Please retype the listing exactly as it appears, skipping each picture.

** Opening Extracted data block **

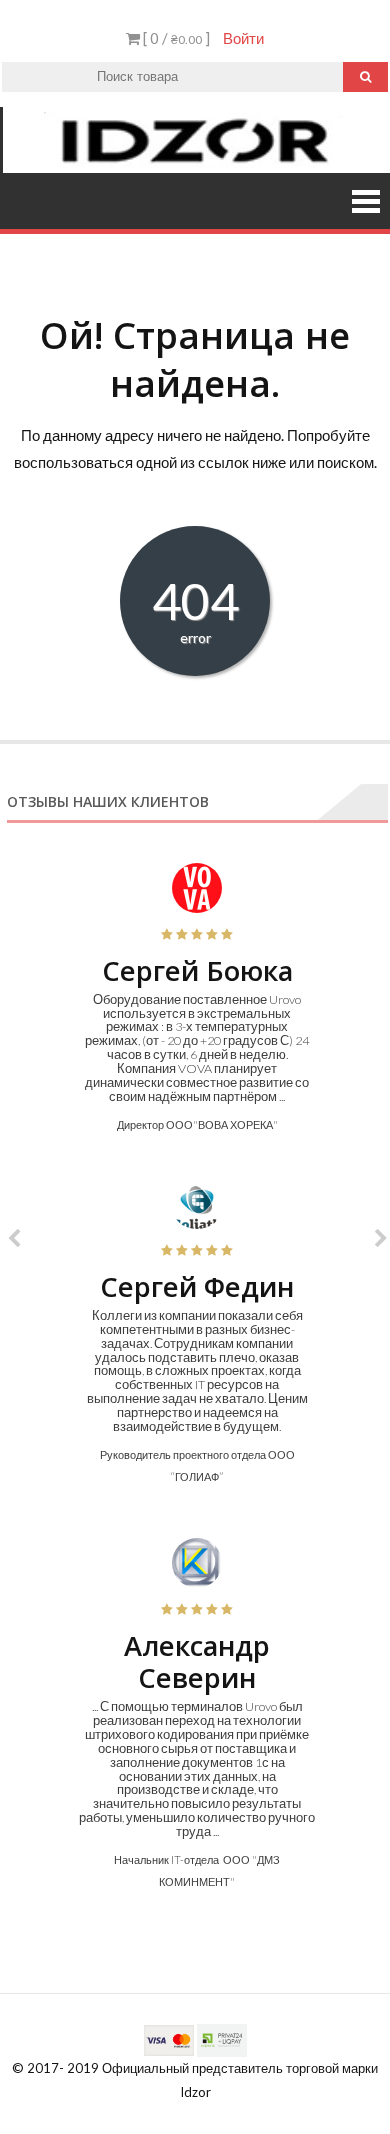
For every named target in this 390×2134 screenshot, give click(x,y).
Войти (243, 38)
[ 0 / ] (175, 38)
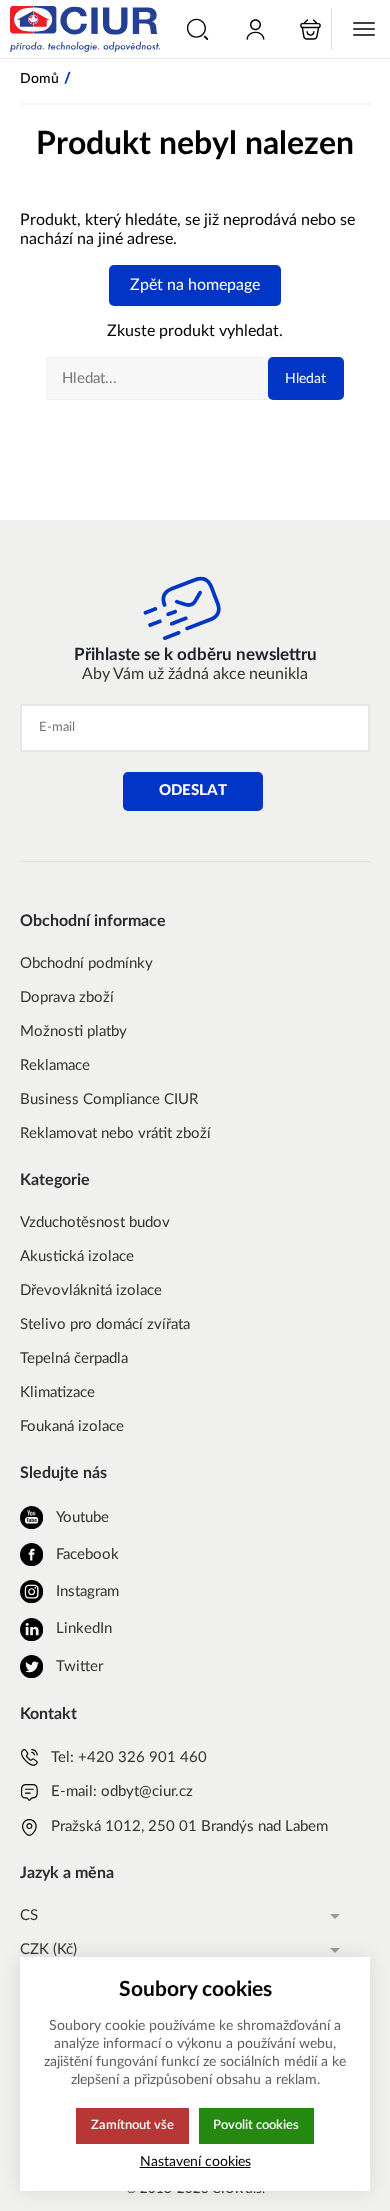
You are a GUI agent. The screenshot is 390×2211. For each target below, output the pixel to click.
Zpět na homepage (195, 285)
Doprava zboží (67, 997)
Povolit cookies (256, 2125)
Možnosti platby (73, 1031)
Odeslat (193, 790)
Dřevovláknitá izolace (91, 1290)
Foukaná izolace (72, 1426)
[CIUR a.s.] (82, 29)
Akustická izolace (77, 1256)
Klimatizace (57, 1392)
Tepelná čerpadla (74, 1358)
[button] (197, 29)
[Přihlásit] (255, 29)
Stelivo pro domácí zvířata (105, 1324)
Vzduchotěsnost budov (95, 1222)
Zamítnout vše (132, 2125)
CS (29, 1915)
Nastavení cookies (195, 2161)
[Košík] (310, 29)
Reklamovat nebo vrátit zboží (115, 1133)
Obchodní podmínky (86, 963)
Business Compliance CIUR (109, 1099)
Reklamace (55, 1065)
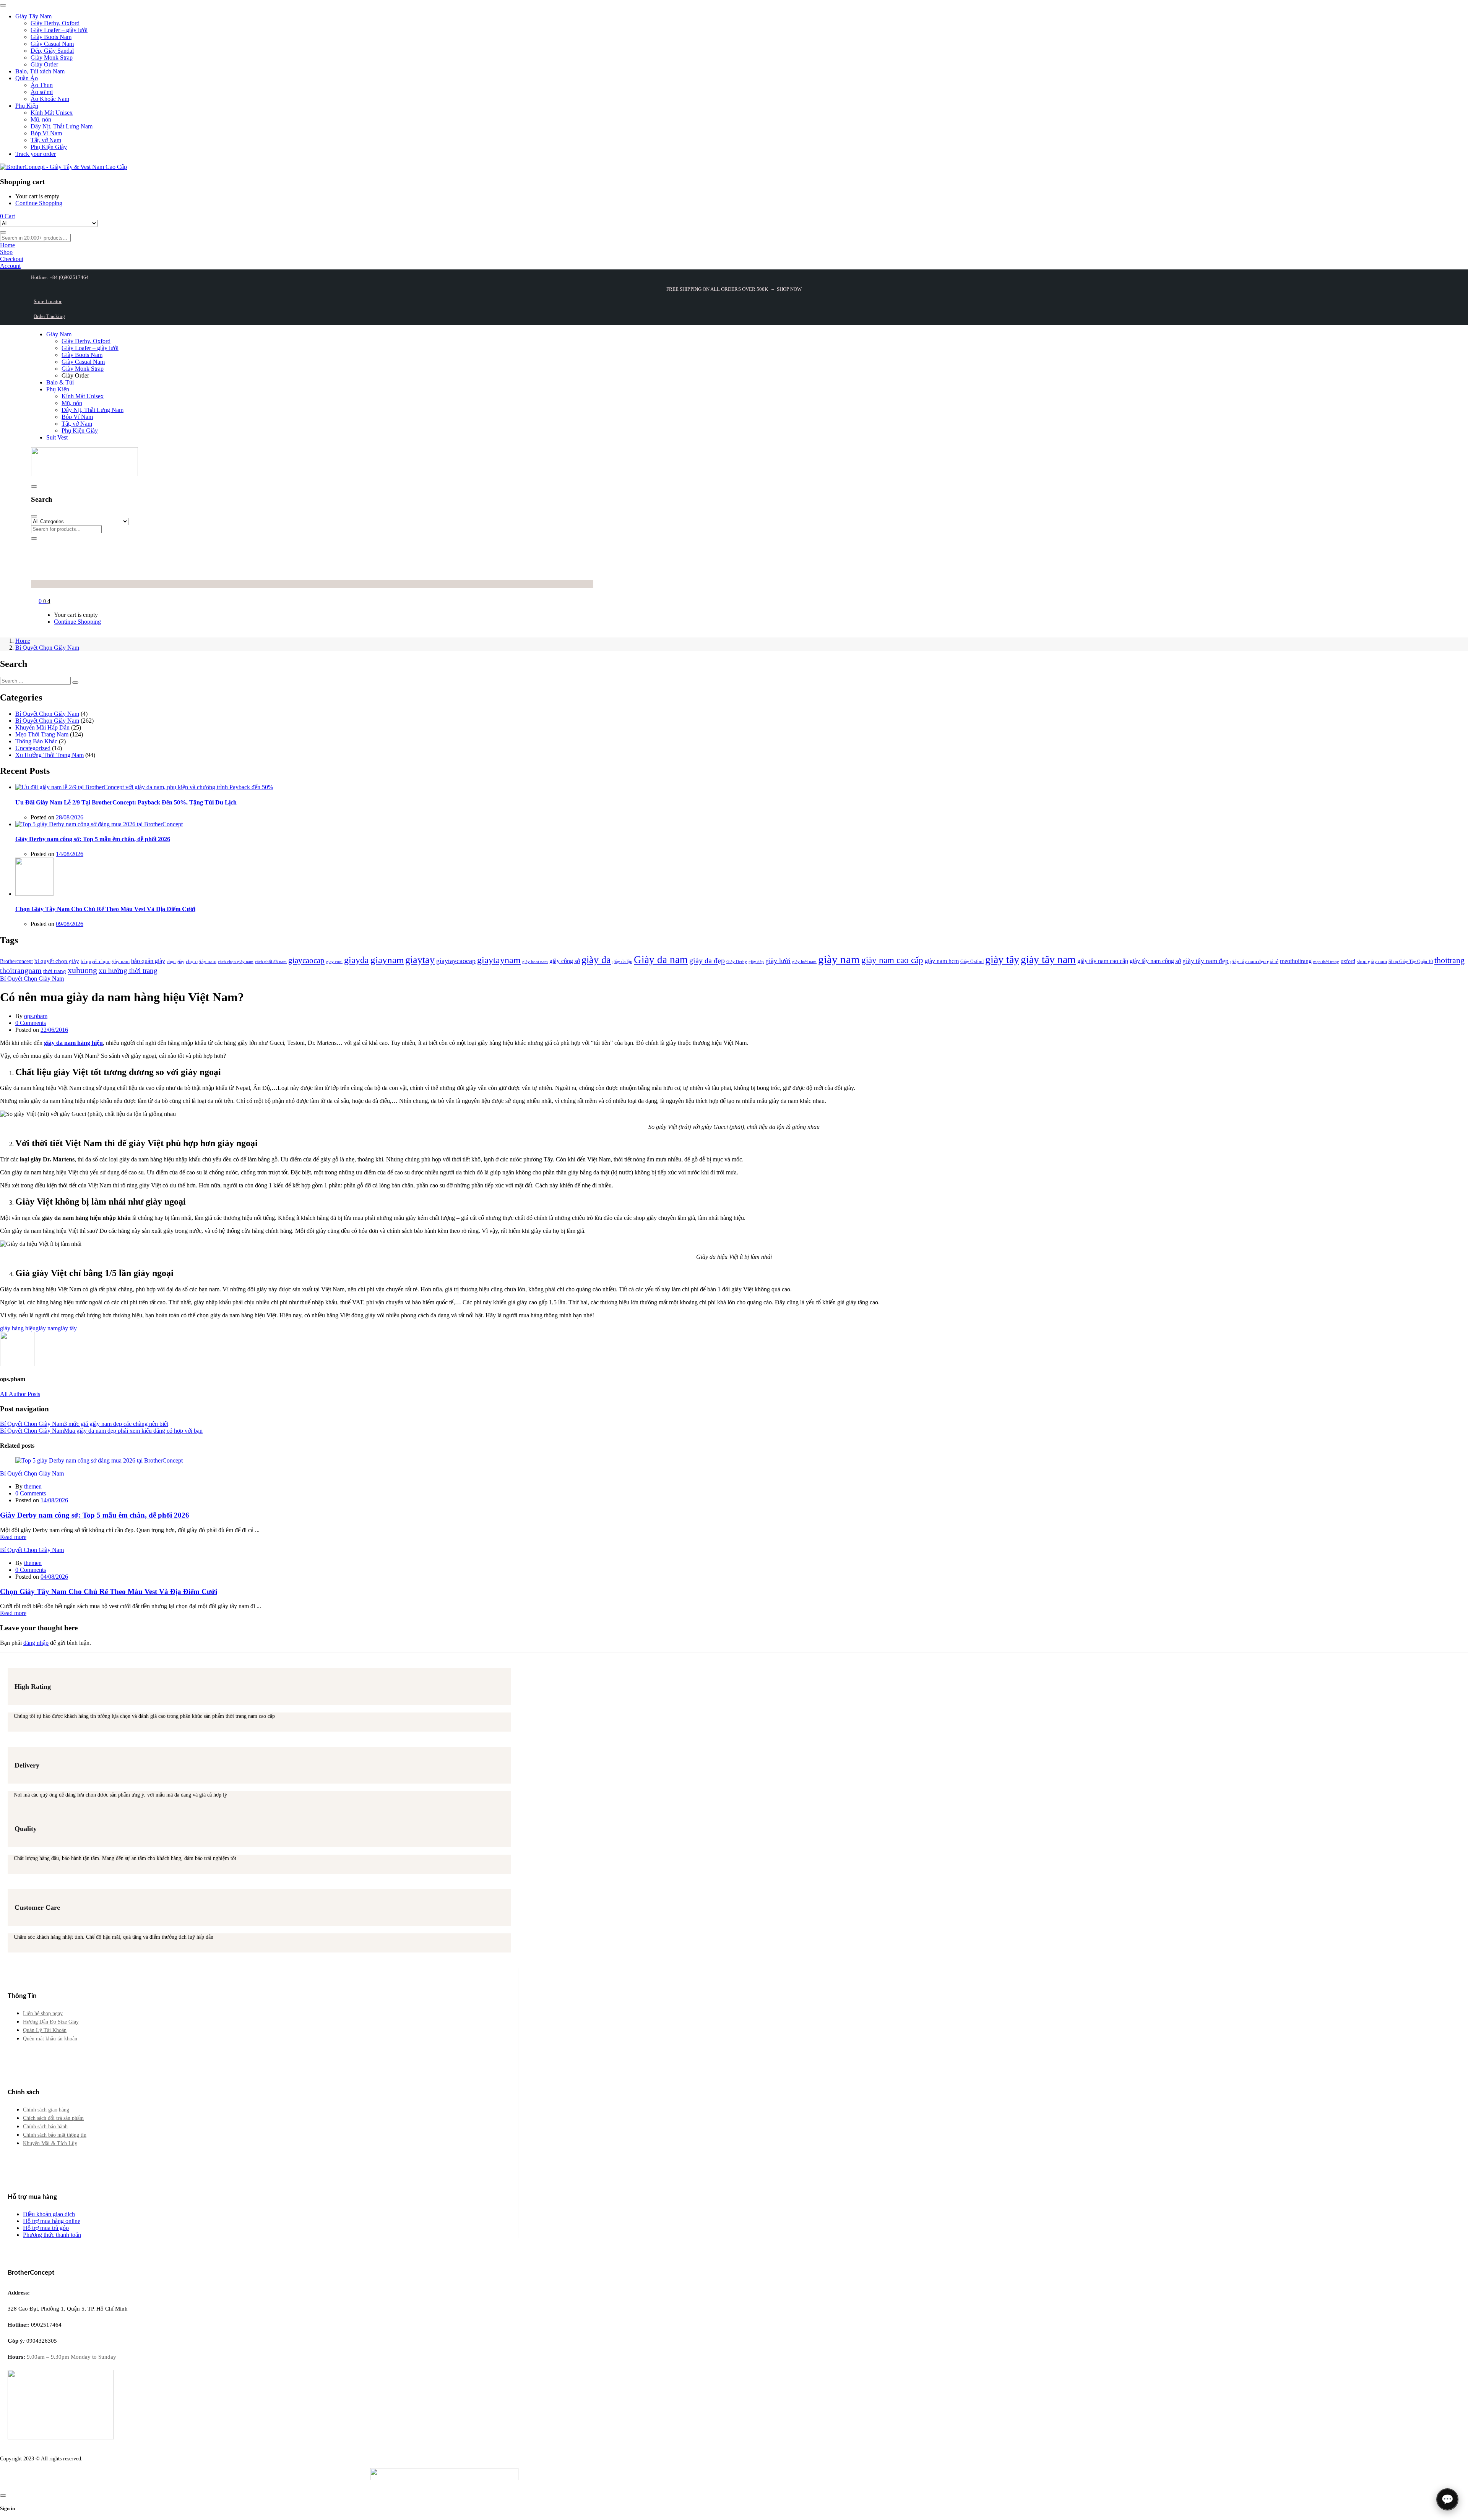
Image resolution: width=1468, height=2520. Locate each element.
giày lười (778, 961)
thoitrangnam (21, 970)
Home (22, 640)
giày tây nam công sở (1155, 961)
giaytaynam (499, 960)
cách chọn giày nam (235, 962)
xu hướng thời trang (128, 970)
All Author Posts (20, 1394)
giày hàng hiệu (18, 1328)
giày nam (839, 959)
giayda (356, 960)
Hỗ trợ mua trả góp (46, 2228)
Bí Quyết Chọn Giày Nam (47, 647)
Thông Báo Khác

** Closing Extracted data block **

__Result of this task__
For every named target in this 390×2134 screenshot, give click(x,y).
Войти (243, 38)
[ 0 / ] (175, 38)
You are a GUI agent. The screenshot is 390×2211. For each target below, output the pixel to click.
Zpět na homepage (195, 285)
Doprava zboží (67, 997)
Povolit cookies (256, 2125)
Možnosti platby (73, 1031)
Odeslat (193, 790)
Dřevovláknitá izolace (91, 1290)
Foukaná izolace (72, 1426)
[CIUR a.s.] (82, 29)
Akustická izolace (77, 1256)
Klimatizace (57, 1392)
Tepelná čerpadla (74, 1358)
[button] (197, 29)
[Přihlásit] (255, 29)
Stelivo pro domácí zvířata (105, 1324)
Vzduchotěsnost budov (95, 1222)
Zamítnout vše (132, 2125)
CS (29, 1915)
Nastavení cookies (195, 2161)
[Košík] (310, 29)
Reklamovat nebo vrátit zboží (115, 1133)
Obchodní podmínky (86, 963)
Business Compliance CIUR (109, 1099)
Reklamace (55, 1065)
Image resolution: width=1468, height=2520. Locate each element.
giày lười (778, 961)
thoitrangnam (21, 970)
Home (22, 640)
giày tây nam công sở (1155, 961)
giaytaynam (499, 960)
cách chọn giày nam (235, 962)
xu hướng thời trang (128, 970)
All Author Posts (20, 1394)
giày hàng hiệu (18, 1328)
giày nam (839, 959)
giayda (356, 960)
Hỗ trợ mua trả góp (46, 2228)
Bí Quyết Chọn Giày Nam (47, 647)
Thông Báo Khác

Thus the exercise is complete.